Records contained in a dataset:
————————

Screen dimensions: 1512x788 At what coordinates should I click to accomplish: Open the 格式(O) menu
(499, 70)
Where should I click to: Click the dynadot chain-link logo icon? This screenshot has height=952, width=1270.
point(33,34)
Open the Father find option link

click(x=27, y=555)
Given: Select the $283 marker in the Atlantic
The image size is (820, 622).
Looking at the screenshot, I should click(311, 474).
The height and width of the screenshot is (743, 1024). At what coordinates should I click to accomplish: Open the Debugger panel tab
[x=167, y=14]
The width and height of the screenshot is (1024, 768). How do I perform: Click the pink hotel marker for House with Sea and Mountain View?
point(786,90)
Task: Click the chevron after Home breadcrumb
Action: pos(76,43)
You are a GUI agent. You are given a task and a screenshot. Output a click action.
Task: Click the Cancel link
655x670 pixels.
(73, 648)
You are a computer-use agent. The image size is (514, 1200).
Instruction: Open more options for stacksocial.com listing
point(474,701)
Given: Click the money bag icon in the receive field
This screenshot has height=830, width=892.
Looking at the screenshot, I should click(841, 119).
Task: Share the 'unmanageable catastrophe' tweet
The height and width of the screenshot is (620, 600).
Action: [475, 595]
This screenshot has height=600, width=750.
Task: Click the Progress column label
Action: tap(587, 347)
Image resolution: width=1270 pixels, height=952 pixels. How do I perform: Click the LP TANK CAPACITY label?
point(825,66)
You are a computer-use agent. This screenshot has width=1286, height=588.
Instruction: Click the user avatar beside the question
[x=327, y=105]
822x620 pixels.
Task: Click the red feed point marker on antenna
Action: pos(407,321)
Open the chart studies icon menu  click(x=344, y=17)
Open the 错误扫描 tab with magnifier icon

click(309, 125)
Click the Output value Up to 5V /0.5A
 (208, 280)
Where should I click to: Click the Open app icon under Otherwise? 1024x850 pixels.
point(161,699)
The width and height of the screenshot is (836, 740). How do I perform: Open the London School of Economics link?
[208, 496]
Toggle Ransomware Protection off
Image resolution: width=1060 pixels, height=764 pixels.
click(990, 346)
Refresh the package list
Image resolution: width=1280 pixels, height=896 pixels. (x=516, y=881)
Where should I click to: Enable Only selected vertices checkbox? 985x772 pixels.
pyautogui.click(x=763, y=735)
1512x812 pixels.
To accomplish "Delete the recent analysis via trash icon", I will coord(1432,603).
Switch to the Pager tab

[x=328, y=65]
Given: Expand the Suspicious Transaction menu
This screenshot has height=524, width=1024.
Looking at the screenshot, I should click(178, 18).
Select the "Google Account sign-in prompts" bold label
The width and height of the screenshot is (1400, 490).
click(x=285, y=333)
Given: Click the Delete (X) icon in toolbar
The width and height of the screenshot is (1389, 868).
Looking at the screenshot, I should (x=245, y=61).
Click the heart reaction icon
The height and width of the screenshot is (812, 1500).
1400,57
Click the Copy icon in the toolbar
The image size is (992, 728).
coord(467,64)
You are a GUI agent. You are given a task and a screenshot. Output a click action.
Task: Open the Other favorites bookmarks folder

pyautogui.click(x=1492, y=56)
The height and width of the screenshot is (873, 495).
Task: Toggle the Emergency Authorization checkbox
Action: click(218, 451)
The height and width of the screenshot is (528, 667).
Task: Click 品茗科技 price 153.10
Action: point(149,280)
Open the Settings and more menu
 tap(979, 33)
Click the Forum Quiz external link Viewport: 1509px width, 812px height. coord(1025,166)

————————

:: Directions ::
Among the records above, find each line holding "toolbar" and list it.

:: Worked solution ::
Given: Click the Delete (X) icon in toolbar
Click the Copy icon in the toolbar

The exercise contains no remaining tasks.